Start SOURCE DOCUMENT

Corbet made his opposition known, in equally clear terms, to the Lieutenant-governor George Nugent in Jamaica, who had been unaware of the transactions, which amounted to around 5000 weapons including ‘musquets, carbines & swivels’. He seemed not to know that Perkins had already shipped 1800 weapons on the first trip.
These concerns were relayed to Perkins’ commander, Admiral Duckworth,
and perhaps reflect some mistrust of the black officer. Duckworth, however, vouched for Perkins, writing to Evan Nepean at the Admiralty to say “if I don’t comment on it, I consider the Transaction if not explained might operate against the Reputation of Captain Perkins with His Majesty’s Ministers”. Duckworth went on to explain that these were part of the prize weapons & French ships that had been seized by the Royal Navy during the French capitulation at the end of November 1803 at Cap Français, which had been enabled by British naval blockade of Saint Domingue. It aided the rebel cause to such an extent that the British were allowed by Dessalines to occupy the naval bases at Saint Nicholas Mole and Tiburon. Those French ships were auctioned in Jamaica, but the weapons were sold back to Dessalines in Haiti. Duckworth claimed the guns would have been returned sooner had Dessalines not wished to keep British forces out of disputes in pre-independence Haiti.
With independence and Corbet’s mission, Duckworth explained - “I thought it my Duty to direct Captain Perkins to carry up 1800 [guns] which General
Dessalines received with great courtesy, paying his own Price, and requested Captain
Perkins to bring the remainder, which I directed him to do on his second visit”
In other words, as far as Duckworth was concerned this was an entirely legiti-
mate sale of French prize weapons to Haiti and he further justified it by saying “Captain Perkins being directed to promote the object he might point out
as being beneficial to the negotiations”. Perkins, once a ship carpenter’s enslaved servant now found himself at the heart of Foreign Office & Naval diplomacy between Britain and Haiti in the immediate aftermath of independence and had came into contact with commander of the Jérémie district of Port-au-Prince, General Laurent Férou a later a signatory of the Haitian constitution and with Dessalines alongside the Jamaican governor, with whom Perkins “had much business”.

End SOURCE DOCUMENT
Start EXTRACTED INFORMATION

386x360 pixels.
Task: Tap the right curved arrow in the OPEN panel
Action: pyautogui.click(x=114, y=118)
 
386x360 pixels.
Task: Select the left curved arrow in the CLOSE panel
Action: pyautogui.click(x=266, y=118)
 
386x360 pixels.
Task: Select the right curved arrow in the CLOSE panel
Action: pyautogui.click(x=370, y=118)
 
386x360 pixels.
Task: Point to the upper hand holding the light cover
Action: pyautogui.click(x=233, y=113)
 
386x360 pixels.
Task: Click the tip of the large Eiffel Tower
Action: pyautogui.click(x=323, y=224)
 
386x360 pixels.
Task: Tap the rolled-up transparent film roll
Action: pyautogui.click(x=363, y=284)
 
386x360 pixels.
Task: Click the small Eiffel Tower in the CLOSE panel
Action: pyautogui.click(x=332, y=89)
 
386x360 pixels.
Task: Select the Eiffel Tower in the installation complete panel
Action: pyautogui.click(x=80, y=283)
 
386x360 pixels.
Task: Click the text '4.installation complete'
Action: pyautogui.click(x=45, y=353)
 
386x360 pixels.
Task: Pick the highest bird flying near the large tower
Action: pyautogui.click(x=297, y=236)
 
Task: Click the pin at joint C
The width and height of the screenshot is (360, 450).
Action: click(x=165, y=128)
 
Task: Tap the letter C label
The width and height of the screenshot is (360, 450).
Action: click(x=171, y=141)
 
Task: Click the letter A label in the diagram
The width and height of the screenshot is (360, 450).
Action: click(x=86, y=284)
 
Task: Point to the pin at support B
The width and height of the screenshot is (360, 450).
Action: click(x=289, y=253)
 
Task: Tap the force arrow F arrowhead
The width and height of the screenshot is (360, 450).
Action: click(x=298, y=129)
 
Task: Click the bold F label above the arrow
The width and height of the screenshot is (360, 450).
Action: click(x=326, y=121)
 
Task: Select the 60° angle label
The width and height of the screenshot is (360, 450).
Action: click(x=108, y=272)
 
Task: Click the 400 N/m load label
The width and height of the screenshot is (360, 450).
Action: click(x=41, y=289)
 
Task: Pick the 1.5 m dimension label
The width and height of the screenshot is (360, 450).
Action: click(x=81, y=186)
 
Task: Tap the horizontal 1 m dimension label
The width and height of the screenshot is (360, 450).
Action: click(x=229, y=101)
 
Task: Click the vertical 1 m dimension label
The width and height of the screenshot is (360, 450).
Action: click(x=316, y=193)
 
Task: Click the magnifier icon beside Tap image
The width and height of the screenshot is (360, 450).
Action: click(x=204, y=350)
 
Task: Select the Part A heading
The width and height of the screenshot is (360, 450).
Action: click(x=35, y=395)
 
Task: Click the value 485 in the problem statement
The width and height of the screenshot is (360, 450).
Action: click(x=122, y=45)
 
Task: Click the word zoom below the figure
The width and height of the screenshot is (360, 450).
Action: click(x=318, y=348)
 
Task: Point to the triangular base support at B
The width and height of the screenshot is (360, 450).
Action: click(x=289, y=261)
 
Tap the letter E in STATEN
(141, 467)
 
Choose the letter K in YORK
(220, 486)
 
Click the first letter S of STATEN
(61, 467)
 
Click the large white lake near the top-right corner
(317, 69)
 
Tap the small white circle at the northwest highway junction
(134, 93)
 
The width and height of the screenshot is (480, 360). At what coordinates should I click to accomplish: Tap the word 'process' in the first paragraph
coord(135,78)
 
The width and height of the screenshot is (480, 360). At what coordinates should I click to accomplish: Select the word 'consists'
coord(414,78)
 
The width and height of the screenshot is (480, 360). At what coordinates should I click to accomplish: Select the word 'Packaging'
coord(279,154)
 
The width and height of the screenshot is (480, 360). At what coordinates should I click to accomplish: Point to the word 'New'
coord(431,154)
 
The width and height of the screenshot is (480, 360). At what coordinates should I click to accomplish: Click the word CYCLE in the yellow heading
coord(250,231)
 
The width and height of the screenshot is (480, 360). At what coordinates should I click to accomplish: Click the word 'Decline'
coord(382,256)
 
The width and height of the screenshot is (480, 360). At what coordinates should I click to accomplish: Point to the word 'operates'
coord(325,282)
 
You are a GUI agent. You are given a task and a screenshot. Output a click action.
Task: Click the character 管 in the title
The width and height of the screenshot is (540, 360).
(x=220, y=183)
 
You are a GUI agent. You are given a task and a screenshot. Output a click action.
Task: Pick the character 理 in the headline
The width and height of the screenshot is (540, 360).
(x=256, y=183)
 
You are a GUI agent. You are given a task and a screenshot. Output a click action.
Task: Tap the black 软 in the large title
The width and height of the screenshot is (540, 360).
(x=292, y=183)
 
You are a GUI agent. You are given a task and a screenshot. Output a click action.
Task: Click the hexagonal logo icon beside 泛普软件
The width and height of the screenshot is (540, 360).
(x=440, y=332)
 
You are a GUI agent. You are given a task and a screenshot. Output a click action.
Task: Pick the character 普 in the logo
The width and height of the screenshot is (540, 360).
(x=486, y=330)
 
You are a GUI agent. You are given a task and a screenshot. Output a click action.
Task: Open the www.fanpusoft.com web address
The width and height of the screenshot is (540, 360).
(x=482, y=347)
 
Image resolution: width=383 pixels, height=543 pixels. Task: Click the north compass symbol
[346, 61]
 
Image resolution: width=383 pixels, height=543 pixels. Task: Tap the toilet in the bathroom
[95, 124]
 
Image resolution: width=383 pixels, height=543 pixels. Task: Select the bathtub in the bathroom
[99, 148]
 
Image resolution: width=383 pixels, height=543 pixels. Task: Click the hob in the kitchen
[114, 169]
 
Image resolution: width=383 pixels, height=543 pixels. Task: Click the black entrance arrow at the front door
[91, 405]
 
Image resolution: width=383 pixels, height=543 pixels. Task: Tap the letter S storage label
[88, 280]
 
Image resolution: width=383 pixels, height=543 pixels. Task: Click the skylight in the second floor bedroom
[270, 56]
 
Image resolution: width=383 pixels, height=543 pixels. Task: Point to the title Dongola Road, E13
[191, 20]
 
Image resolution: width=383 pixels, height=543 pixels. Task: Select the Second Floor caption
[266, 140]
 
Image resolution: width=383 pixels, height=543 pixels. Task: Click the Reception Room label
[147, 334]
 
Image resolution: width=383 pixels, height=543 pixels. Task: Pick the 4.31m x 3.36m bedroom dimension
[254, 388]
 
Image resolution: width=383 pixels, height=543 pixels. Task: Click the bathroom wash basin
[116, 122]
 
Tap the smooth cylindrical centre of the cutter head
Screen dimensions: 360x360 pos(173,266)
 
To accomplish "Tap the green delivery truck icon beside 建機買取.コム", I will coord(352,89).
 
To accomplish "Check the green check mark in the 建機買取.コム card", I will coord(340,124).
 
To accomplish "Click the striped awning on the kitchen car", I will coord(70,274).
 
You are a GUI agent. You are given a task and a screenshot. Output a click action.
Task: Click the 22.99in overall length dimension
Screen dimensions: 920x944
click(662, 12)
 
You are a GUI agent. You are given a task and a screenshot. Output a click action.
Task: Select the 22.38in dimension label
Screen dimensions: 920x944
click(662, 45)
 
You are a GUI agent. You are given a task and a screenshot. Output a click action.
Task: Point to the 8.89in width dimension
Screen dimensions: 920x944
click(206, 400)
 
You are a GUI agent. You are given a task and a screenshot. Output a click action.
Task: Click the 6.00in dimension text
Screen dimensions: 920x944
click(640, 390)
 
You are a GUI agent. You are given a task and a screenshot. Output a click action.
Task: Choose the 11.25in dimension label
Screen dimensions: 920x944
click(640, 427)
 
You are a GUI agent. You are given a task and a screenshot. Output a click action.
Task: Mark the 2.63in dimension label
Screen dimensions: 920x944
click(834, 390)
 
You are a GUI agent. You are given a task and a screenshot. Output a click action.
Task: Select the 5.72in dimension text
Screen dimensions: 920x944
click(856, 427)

End EXTRACTED INFORMATION

Extend the account of Captain Perkins and the weapons sale to Dessalines beyond its final sentence.

* _WRITTEN ANSWER_
The trade negotiations were ultimately unsuccessful after the British took
fright when Dessalines ordered the slaughter of the remaining white French
inhabitants of Haiti in March 1804. Some of the news about the massacres
came from Perkins, who warned Duckworth of their imminence when he
returned to Port Royal at the beginning of March. Duckworth ordered
Perkins to “call at the various Ports where the General [Dessalines] was likely
to be” and “to, use his Influence for the preservation of those poor unfortunate creatures [white French]”. Duckworth clearly felt that Perkins had developed a sufficiently useful relationship with Dessalines to have some influence. Alas it was to no avail and Dessalines embarked on a massacre of the white plantation owner population. Perkins was one of the first British officials to see the aftermath of the massacres and he described them in detail in letters to Admiral Duckworth. In
March and April 1804, Perkins reported the rape and massacre of white
planters across the country: “such scenes of Cruelty & devastation have been committed it is impossible to imagine or my Pen to describe”. Perkins believed that few of 450 people in Jérémie had survived and that 800 whites were killed in Port-au-
Prince in eight days, his version is largely consistent with that of the racist English officer Chazotte who was one of the few survivors. The carnage was on such a scale that Chazotte, usually having Perkins as the sole object of his racist ire, wrote “even that cold-blooded agent of Wilberforce [was] horror struck by the abominable deeds of brutish lust, carnage and pillage”. Perkins was ordered to help evacuate survivors, including some Spanish settlers close to the border between Haiti and Santo Domingo in Mancenille Bay on the north coast.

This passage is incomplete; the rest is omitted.